#### Verilen Metin:

Dr. Gencettin Öner, ‘Ulusalcı Beyaz Türklerin Korkuları’ başlıklı yazısında (s. 99-104) Kuva-i Milliye’den söz etmektedir. Kuva-i Milliye kanımca şudur: İttihat ve Terakki döneminde ve 1915 Ermeni, Rum, Pontus, Asuri Süryani soykırımı sürecinde, çoğu yerde bu halkların mallarına mülklerine el konulmuştur. Birinci Dünya Savaşı’nın sonunda, Almanya’nın ve Osmanlı Devleti’nin yenilmesiyle, sürgün edilen halklar, tekrar ülkelerin dönmeye başlamışlar, gasbedilen mallarını-mülklerini ele geçirme mücadelesi başlatmışlardır. Halbuki bu mallara-mülklere, savaş sürecinde Türk-Müslüman unsurlar tarafından el konulmuştur. İşte Kuva-i Milliye sürgün edilen bu Hristiyan unsurların geri dönmelerini engellemek için kurulmuştur. Kuva-i Milliye’nin, daha çok, Urfa-Antep, Çukurova, Ege taraflarında kurulduğu gözlenmektedir. Ermeni-Rum halklar da daha çok buralardan sürgün edilmişlerdi. Bu kesimlerin, Erzurum ve Sivas Kongrelerine katılmadıkları da dikkatlerden uzak tutulmamalıdır.

Kitapta birbirini takip eden iki makale var: Dersim, Komünist Başkan, Resmi Yalanlar ve TKP (s. 140 vd.) ve Toplumsal Hafız Mustafa Muğlalı ve Otuzüç Kurşun Olayı (s. 145 vd.)

(Bir veri koleksiyonundan kayıtlar)
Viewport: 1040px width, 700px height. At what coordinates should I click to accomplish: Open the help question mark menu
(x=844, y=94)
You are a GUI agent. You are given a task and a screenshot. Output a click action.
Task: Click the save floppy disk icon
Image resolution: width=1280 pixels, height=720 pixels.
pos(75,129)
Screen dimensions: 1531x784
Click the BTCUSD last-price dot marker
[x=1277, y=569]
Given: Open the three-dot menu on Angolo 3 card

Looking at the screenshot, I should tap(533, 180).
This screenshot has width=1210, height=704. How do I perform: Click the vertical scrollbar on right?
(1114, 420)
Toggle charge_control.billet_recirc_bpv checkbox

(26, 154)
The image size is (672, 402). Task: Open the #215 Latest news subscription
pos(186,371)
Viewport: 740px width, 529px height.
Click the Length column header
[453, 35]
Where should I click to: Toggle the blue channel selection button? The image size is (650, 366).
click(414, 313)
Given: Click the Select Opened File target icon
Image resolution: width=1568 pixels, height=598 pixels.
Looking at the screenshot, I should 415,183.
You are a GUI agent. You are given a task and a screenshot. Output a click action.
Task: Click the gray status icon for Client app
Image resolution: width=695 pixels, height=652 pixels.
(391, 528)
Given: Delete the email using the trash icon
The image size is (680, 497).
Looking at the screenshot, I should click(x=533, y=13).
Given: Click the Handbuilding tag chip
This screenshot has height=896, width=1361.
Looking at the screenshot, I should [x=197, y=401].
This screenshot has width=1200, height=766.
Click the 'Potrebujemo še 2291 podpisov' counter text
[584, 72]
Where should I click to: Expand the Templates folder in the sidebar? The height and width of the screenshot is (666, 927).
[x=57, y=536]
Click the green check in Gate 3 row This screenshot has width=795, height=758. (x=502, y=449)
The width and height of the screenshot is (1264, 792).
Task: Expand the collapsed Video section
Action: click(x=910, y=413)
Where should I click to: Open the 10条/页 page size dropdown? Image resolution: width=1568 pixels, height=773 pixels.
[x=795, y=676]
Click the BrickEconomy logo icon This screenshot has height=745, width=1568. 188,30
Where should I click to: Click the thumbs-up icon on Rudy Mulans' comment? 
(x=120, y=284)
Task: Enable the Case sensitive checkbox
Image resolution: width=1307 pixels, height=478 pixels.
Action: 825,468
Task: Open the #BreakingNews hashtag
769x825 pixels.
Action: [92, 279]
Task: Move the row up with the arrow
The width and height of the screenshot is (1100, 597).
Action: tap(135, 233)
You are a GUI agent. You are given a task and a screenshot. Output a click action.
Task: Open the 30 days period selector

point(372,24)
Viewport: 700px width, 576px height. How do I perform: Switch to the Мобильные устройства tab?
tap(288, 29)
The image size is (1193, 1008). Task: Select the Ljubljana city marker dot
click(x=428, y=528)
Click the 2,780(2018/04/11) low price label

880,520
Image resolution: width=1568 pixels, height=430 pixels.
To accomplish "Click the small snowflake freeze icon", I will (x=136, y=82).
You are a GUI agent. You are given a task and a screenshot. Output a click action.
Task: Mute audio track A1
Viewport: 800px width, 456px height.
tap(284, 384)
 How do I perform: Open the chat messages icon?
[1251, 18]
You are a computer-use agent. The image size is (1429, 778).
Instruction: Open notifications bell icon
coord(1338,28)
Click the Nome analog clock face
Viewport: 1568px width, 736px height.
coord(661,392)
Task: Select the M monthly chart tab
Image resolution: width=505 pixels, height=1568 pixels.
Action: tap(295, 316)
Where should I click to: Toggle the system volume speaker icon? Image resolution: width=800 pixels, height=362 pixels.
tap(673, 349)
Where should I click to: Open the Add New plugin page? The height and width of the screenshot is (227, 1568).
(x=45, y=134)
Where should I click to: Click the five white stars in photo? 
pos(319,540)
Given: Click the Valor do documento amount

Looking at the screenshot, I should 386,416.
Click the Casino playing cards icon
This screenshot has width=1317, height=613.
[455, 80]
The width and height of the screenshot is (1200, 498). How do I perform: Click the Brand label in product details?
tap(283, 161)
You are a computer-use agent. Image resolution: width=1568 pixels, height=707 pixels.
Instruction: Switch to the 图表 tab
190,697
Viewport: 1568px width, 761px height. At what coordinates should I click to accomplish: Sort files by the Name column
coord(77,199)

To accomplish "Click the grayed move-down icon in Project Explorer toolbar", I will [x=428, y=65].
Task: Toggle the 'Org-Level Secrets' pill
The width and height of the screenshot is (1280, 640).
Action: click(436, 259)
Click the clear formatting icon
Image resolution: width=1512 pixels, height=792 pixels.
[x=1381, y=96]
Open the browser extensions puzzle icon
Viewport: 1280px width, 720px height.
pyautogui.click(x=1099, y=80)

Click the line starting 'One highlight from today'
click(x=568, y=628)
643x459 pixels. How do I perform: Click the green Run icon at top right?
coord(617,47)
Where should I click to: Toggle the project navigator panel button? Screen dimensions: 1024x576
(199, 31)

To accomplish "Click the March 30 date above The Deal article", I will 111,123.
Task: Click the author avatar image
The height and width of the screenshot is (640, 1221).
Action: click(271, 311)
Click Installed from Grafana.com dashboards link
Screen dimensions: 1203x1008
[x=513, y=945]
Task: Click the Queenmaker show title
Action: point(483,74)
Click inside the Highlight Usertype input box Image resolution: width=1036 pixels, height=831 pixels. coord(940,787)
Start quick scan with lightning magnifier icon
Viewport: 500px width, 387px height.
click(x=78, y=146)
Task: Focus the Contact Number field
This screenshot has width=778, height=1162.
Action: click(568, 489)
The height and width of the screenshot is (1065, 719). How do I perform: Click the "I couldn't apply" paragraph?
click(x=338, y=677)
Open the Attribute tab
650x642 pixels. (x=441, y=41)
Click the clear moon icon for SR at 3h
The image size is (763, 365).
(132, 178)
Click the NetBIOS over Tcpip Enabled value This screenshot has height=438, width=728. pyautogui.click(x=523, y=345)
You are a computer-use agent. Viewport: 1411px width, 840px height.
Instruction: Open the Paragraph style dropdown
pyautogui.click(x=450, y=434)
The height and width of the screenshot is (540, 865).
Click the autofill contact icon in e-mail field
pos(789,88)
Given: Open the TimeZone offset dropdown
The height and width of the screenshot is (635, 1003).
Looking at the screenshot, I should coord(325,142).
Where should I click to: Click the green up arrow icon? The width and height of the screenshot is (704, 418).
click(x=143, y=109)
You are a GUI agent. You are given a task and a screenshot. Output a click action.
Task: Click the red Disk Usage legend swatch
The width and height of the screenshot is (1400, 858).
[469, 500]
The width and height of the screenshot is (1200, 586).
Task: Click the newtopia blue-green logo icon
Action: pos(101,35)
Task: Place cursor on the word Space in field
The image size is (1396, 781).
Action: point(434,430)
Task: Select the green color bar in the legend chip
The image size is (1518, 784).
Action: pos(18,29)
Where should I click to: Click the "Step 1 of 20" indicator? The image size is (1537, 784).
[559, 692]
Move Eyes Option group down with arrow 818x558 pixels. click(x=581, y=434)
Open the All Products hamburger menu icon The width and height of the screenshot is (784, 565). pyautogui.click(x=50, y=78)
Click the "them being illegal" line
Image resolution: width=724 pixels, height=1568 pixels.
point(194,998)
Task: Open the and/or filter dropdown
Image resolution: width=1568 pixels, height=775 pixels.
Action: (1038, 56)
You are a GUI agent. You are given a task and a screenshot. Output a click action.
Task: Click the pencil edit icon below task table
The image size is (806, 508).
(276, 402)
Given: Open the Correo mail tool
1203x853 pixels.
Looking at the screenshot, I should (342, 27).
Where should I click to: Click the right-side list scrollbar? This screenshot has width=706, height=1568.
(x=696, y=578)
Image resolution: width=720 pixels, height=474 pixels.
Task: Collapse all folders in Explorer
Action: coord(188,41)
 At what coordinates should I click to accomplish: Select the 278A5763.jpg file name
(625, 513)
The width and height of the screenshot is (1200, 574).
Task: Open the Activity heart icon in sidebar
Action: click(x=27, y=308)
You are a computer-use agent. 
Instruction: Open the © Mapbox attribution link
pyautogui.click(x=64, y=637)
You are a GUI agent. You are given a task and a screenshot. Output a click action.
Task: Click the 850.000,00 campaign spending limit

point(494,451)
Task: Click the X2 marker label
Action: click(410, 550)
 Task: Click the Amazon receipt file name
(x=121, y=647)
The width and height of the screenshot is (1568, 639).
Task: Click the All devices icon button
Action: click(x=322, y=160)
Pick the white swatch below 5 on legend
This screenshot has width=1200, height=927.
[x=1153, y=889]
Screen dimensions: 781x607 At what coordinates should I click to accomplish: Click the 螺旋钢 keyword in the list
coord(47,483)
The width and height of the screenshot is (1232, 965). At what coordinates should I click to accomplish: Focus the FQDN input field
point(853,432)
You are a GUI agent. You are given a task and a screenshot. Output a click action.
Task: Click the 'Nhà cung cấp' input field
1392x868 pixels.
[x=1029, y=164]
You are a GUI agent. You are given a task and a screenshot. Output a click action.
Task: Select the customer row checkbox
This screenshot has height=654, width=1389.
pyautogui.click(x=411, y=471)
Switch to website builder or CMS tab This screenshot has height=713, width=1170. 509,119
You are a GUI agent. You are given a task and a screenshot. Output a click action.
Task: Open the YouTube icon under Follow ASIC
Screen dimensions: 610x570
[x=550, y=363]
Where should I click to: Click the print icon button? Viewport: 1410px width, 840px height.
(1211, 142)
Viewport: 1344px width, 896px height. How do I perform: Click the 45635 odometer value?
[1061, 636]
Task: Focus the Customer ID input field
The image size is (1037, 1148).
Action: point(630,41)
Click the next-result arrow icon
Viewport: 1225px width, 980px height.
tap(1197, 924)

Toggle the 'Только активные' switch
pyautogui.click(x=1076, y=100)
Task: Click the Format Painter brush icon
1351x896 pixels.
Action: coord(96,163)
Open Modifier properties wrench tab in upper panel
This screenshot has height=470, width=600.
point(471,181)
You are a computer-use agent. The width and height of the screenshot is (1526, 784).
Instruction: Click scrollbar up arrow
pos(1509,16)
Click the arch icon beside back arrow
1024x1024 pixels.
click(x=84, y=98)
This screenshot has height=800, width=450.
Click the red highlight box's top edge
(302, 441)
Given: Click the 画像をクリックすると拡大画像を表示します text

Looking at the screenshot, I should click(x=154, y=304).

#### Görev Tanımı:
Kuva-i Milliye ve kitaptaki makaleler üzerine yazılmış metni, son cümlesinden sonrasıyla sürdürünüz. Yukarıdaki veriler, metinden bağımsız ayrı bir malzemedir.

#### Alıştırma Çıktısı:
Her ikj konuda da kitap var: Tunceli Kanunu (1935) ve Dersim Jenosidi ve Orgeneral Mustafa Mustafa Olayı Otuzüç Kurşun

Araştırmacı Yazar bu iki kitabı değerlendirmiş olsaydı, kanımca anllattığı konuları çok daha sağlam bir şekilde temellendirmiş olurdu. Ayrıca düşüncesine zenginlik de katardı.

Dr. Gencettin Öner’in Sosyolojik ve Felsefi Aforizmalar kitabında değerli makaleler vardır. İthaf sayfasındaki, ‘Bilgisiz dürüstlük zayıf ve faydasızdır. Dürüst olmayan bilgi ise tehlikeli ve korkunçtur’ sözü de yol göstericidir. (s. 7) Dr. Gencettin Öner’in bizzat kendi hayat hikayesi dikkatle incelenmesi gereken bir konudur. (s. 169-171)

Şu makalelere bakmakta da fayda vardır: Toplumları ve Kişileri Bayrak, Antlar ve Marşlarla Terbiye etmek ve TKP’nin Sivil Katliamları Görmezden Gelen Şoven Yaklaşımları Üzerine Birkaç Söz (s. 15 vd.)

İnsanlık Tarihi’nin Karanlık Yüzü: Soykırımlar (s. 45. Vd.)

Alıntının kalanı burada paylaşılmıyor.